**WHAT IS REQUIRED**
Set down the records exactly, and omit any image found in them.

**EXTRACTED ENTRIES**
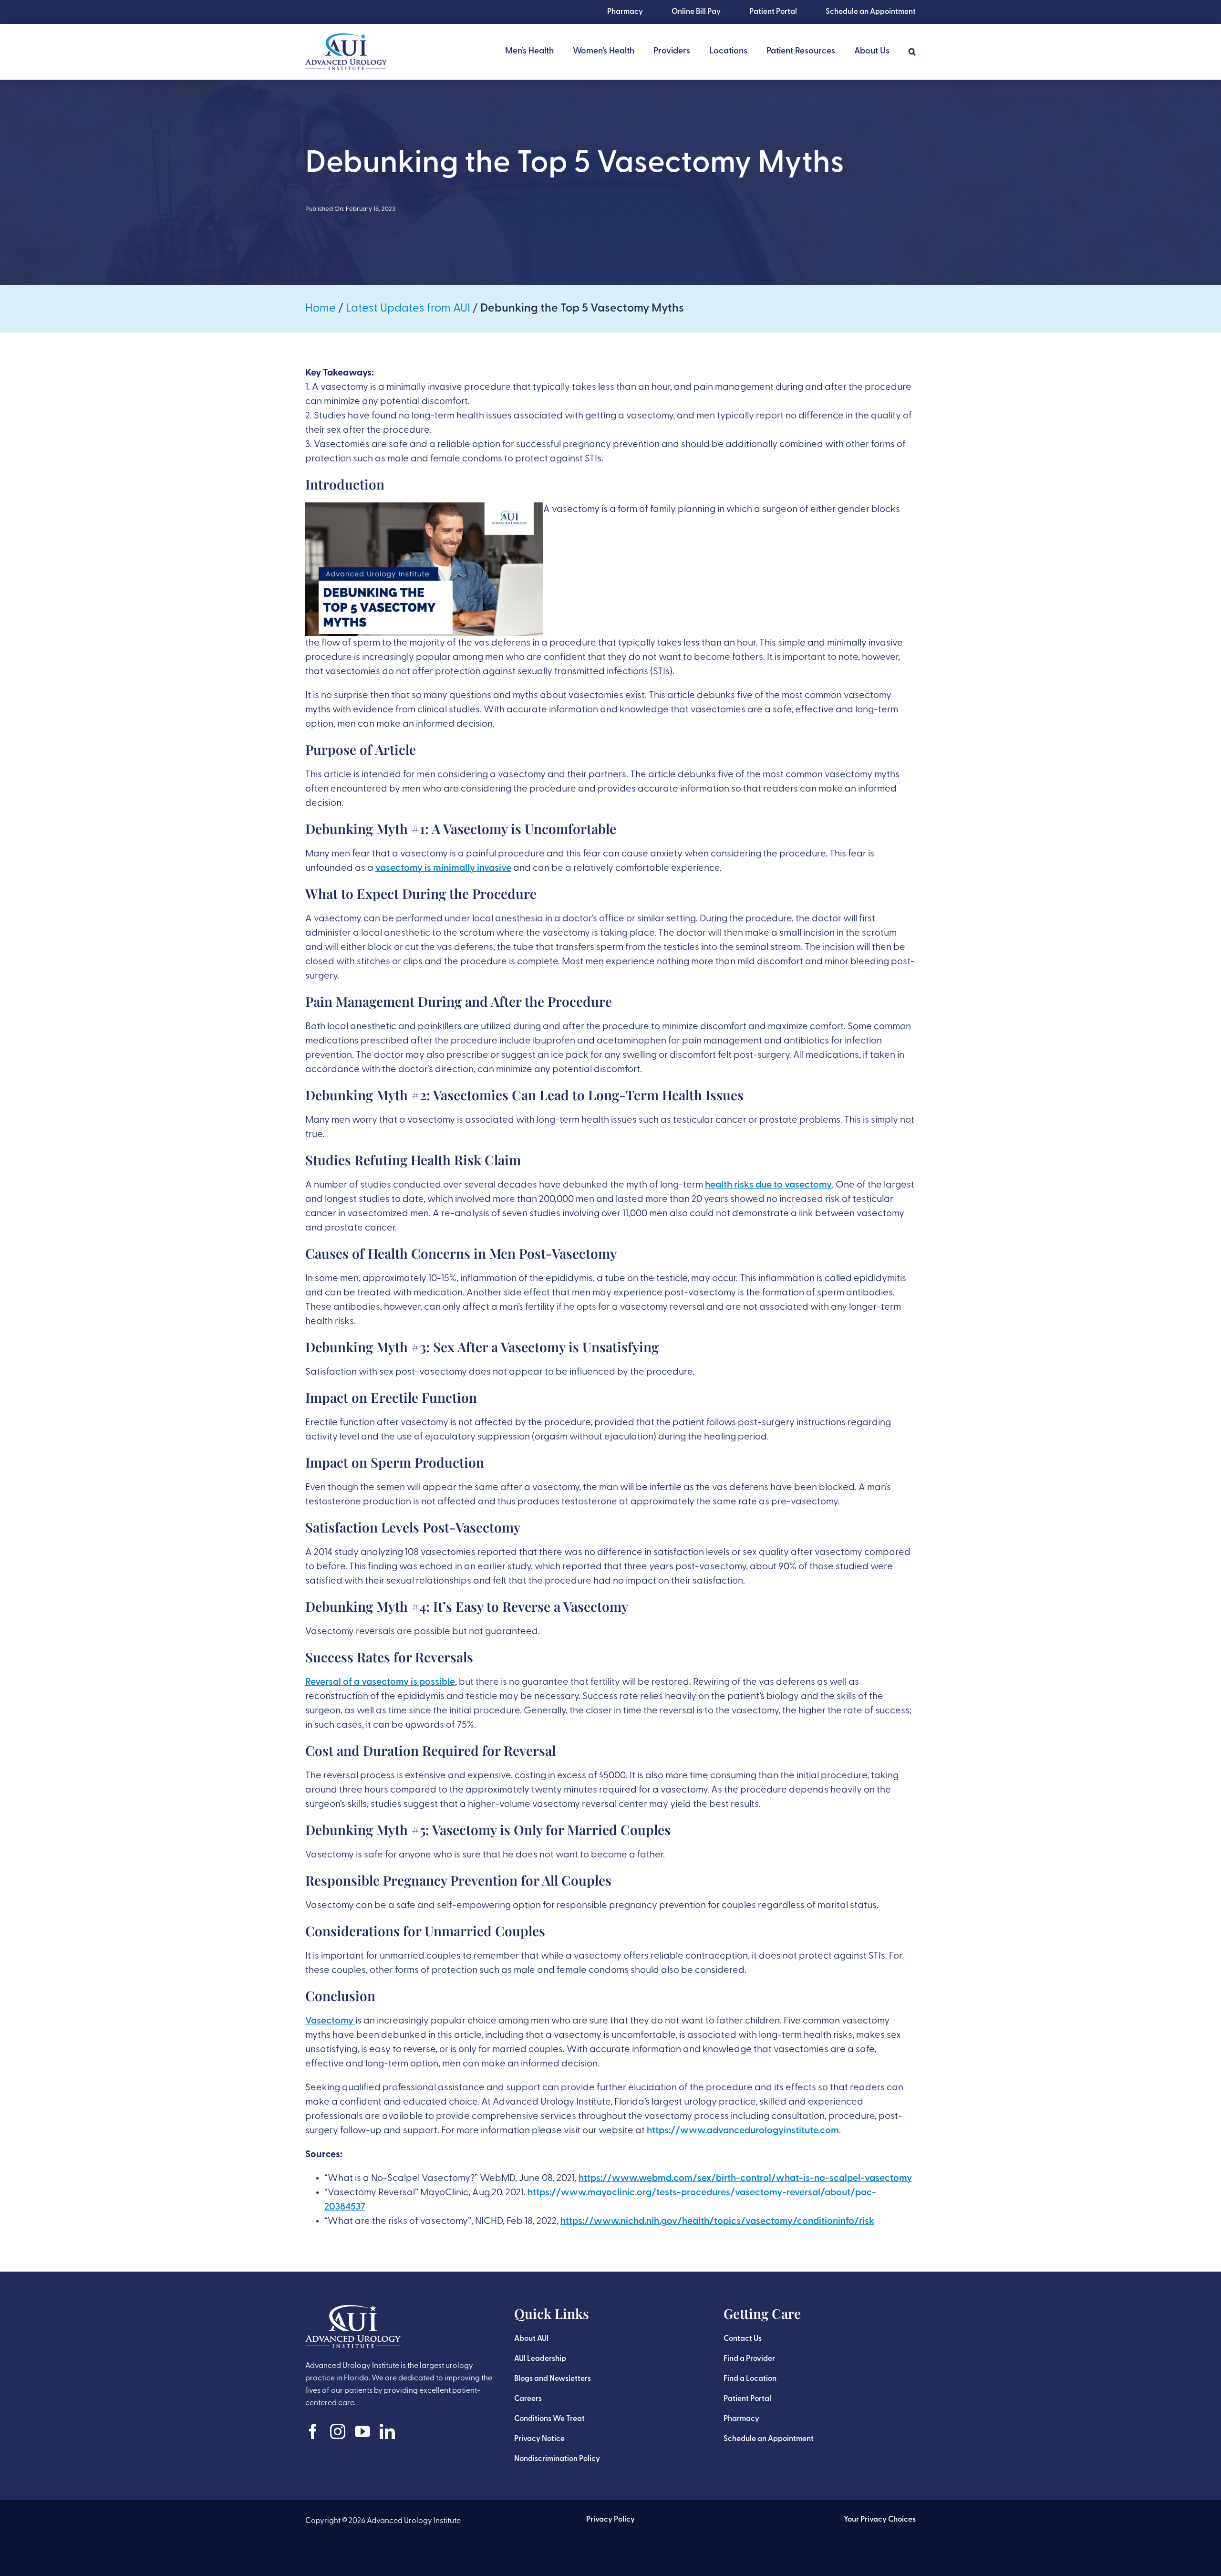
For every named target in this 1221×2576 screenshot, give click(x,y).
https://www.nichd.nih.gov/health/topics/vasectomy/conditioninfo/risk (717, 2221)
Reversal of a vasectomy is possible (380, 1682)
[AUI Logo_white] (353, 2310)
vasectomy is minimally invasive (443, 868)
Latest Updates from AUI (408, 308)
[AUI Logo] (346, 38)
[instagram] (337, 2431)
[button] (912, 51)
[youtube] (362, 2431)
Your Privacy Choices (880, 2520)
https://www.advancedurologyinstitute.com (743, 2131)
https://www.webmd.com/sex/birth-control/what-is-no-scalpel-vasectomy (745, 2178)
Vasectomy (330, 2021)
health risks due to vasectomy (768, 1185)
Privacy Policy (610, 2520)
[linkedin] (387, 2431)
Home (320, 308)
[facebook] (313, 2431)
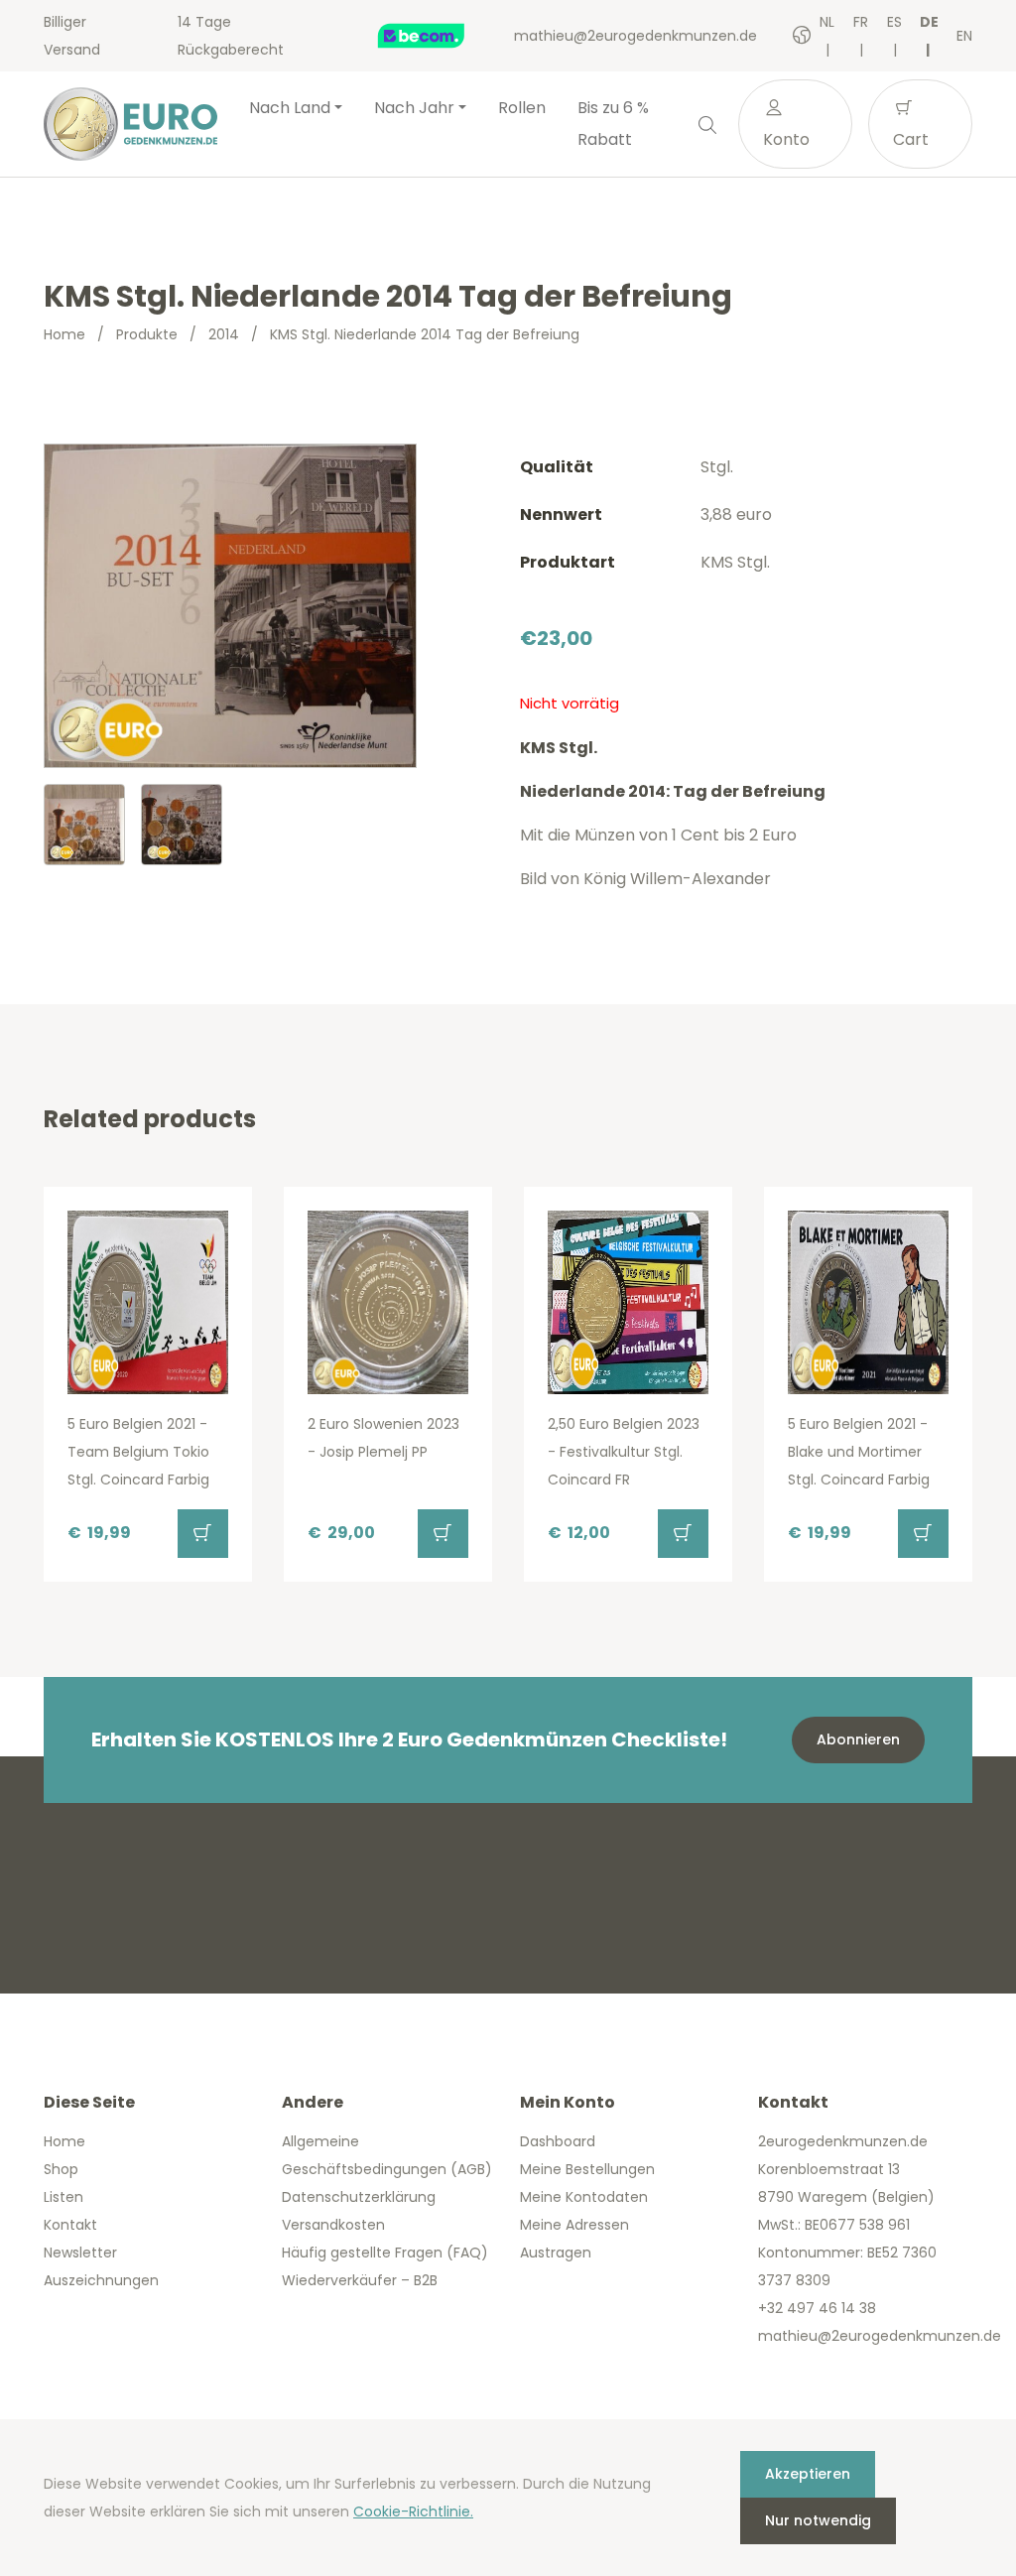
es (894, 22)
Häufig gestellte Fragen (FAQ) (385, 2252)
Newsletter (80, 2252)
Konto (786, 139)
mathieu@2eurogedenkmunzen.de (635, 36)
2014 (223, 334)
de (929, 22)
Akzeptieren (807, 2474)
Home (64, 334)
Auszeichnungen (101, 2280)
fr (860, 22)
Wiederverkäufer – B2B (360, 2280)
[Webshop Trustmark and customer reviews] (442, 36)
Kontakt (70, 2225)
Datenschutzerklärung (359, 2197)
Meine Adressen (574, 2225)
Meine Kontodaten (584, 2197)
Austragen (555, 2252)
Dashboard (557, 2141)
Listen (63, 2197)
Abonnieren (858, 1739)
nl (827, 22)
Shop (61, 2169)
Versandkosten (333, 2225)
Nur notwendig (818, 2520)
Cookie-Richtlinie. (413, 2511)
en (964, 36)
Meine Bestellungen (587, 2169)
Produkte (147, 334)
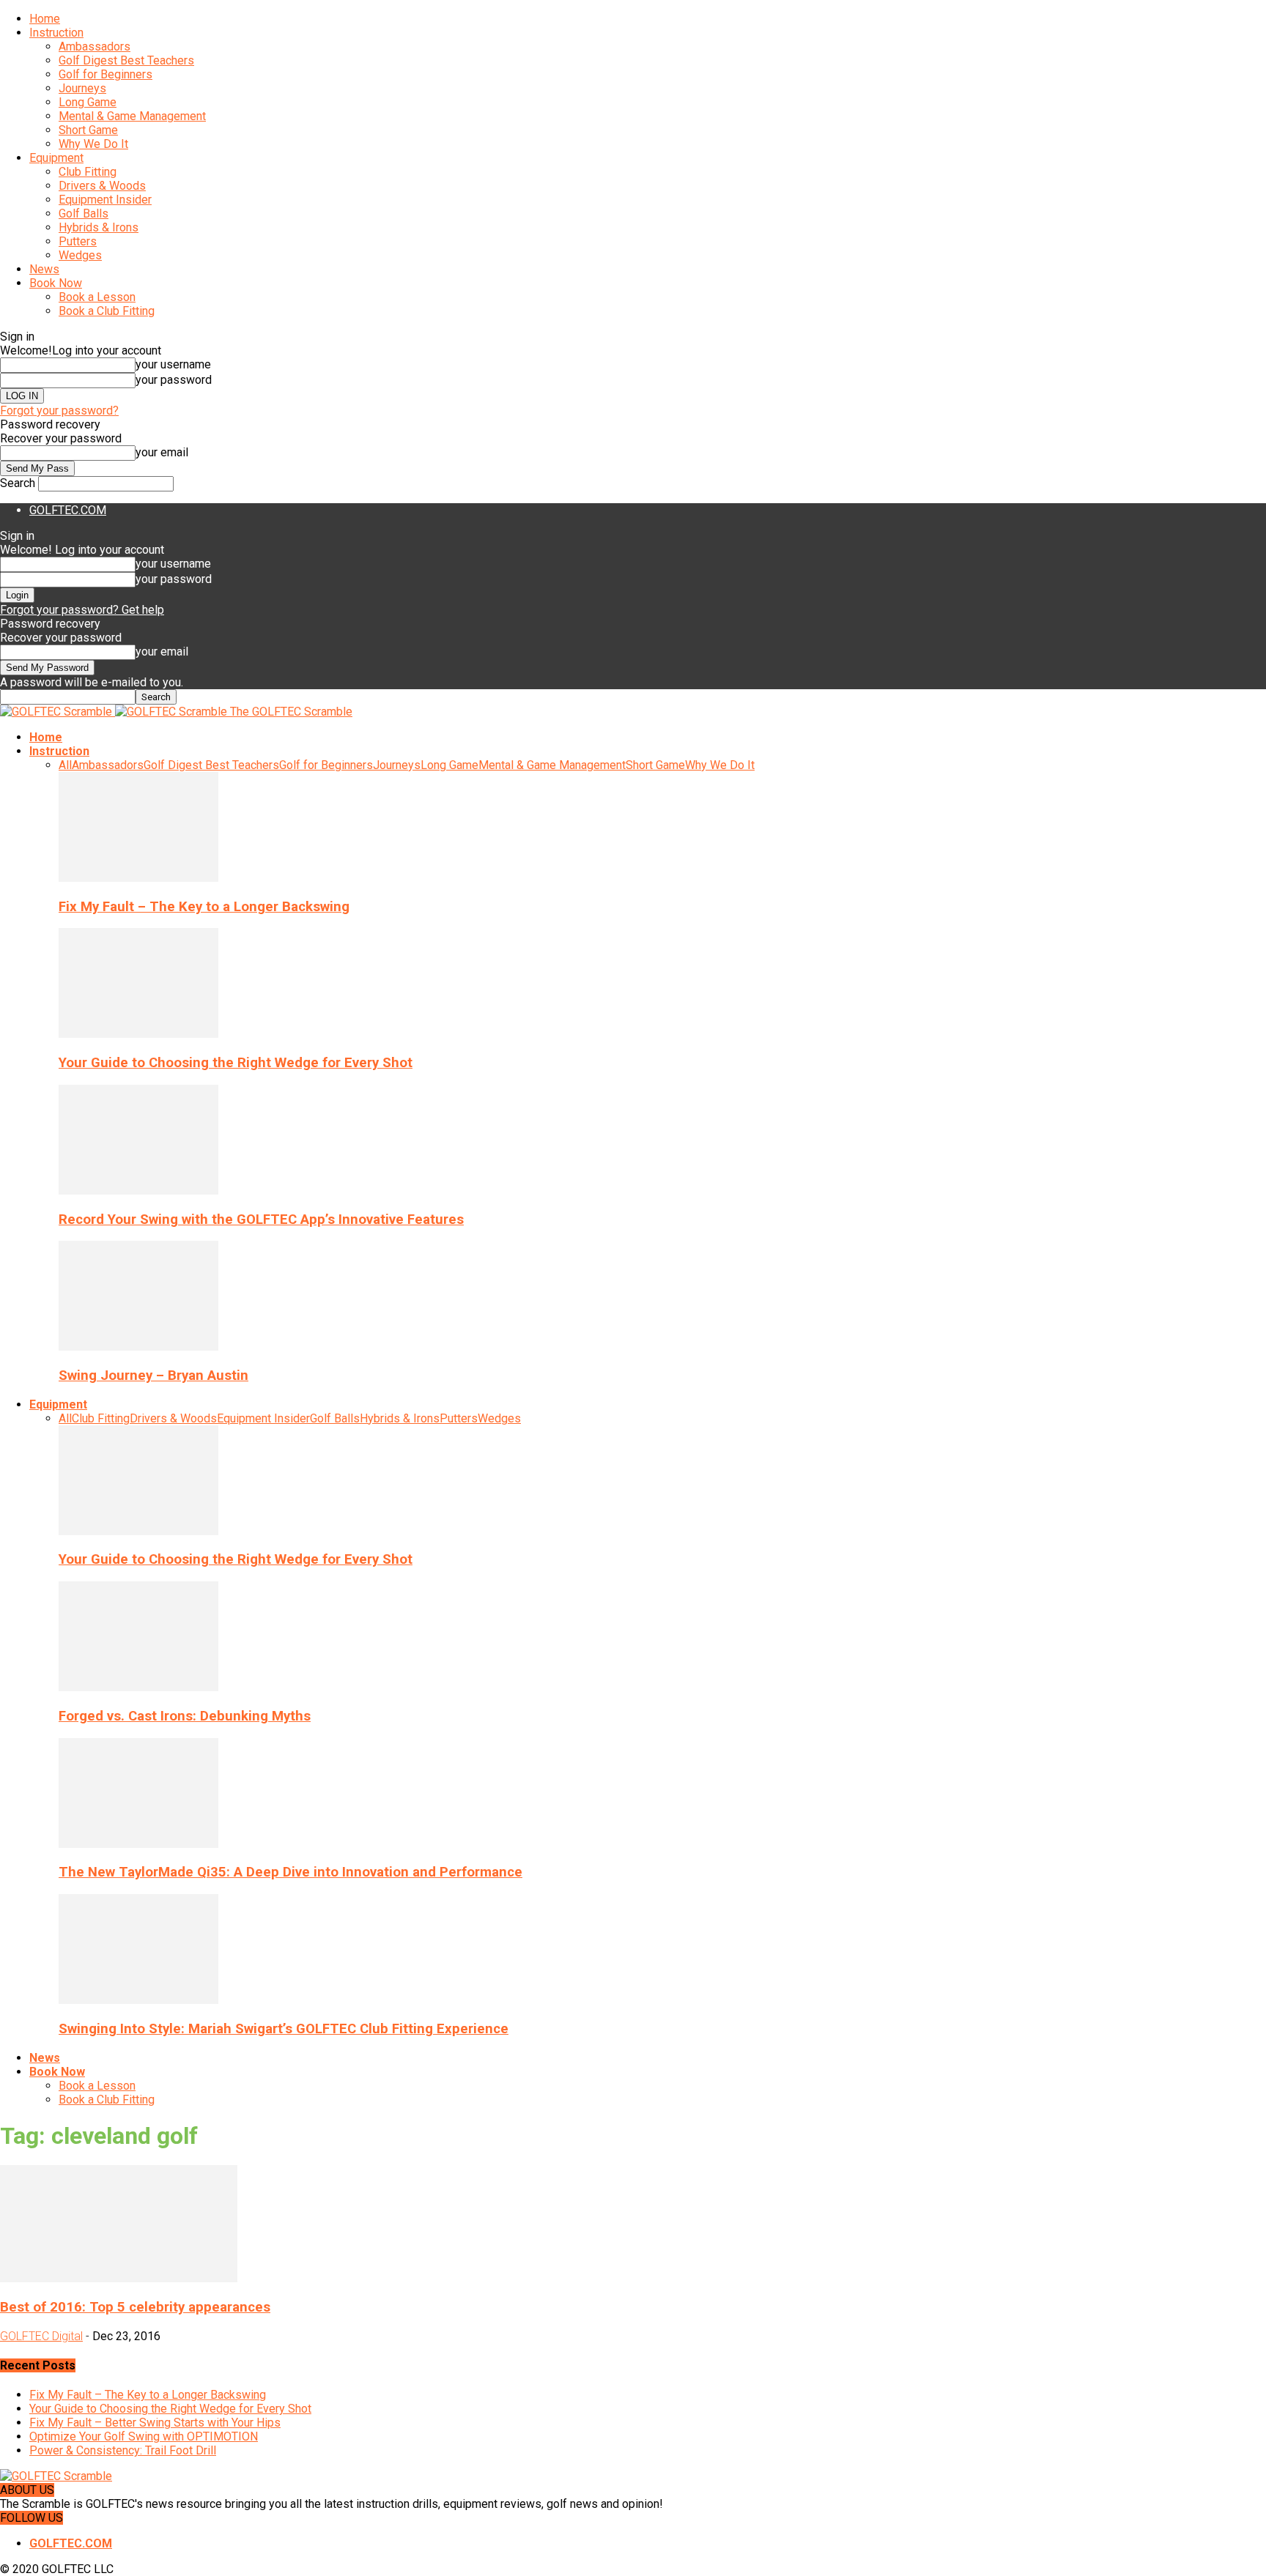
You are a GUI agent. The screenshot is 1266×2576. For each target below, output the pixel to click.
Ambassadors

**YOUR RESPONSE**
For every named target in this 1221×2576 screenshot, give click(x,y).
https://www.nichd.nih.gov/health/topics/vasectomy/conditioninfo/risk (717, 2221)
Reversal of a vasectomy is possible (380, 1682)
[AUI Logo_white] (353, 2310)
vasectomy is minimally invasive (443, 868)
Latest Updates from AUI (408, 308)
[AUI Logo] (346, 38)
[instagram] (337, 2431)
[button] (912, 51)
[youtube] (362, 2431)
Your Privacy Choices (880, 2520)
https://www.advancedurologyinstitute.com (743, 2131)
https://www.webmd.com/sex/birth-control/what-is-no-scalpel-vasectomy (745, 2178)
Vasectomy (330, 2021)
health risks due to vasectomy (768, 1185)
Privacy Policy (610, 2520)
[linkedin] (387, 2431)
Home (320, 308)
[facebook] (313, 2431)
es (894, 22)
Häufig gestellte Fragen (FAQ) (385, 2252)
Newsletter (80, 2252)
Konto (786, 139)
mathieu@2eurogedenkmunzen.de (635, 36)
2014 (223, 334)
de (929, 22)
Akzeptieren (807, 2474)
Home (64, 334)
Auszeichnungen (101, 2280)
fr (860, 22)
Wiederverkäufer – B2B (360, 2280)
[Webshop Trustmark and customer reviews] (442, 36)
Kontakt (70, 2225)
Datenschutzerklärung (359, 2197)
Meine Adressen (574, 2225)
Meine Kontodaten (584, 2197)
Austragen (555, 2252)
Dashboard (557, 2141)
Listen (63, 2197)
Abonnieren (858, 1739)
nl (827, 22)
Shop (61, 2169)
Versandkosten (333, 2225)
Nur notwendig (818, 2520)
Cookie-Richtlinie. (413, 2511)
en (964, 36)
Meine Bestellungen (587, 2169)
Produkte (147, 334)
You are a GUI agent. The screenshot is 1266×2576. For each target below, output the pixel to click.
Ambassadors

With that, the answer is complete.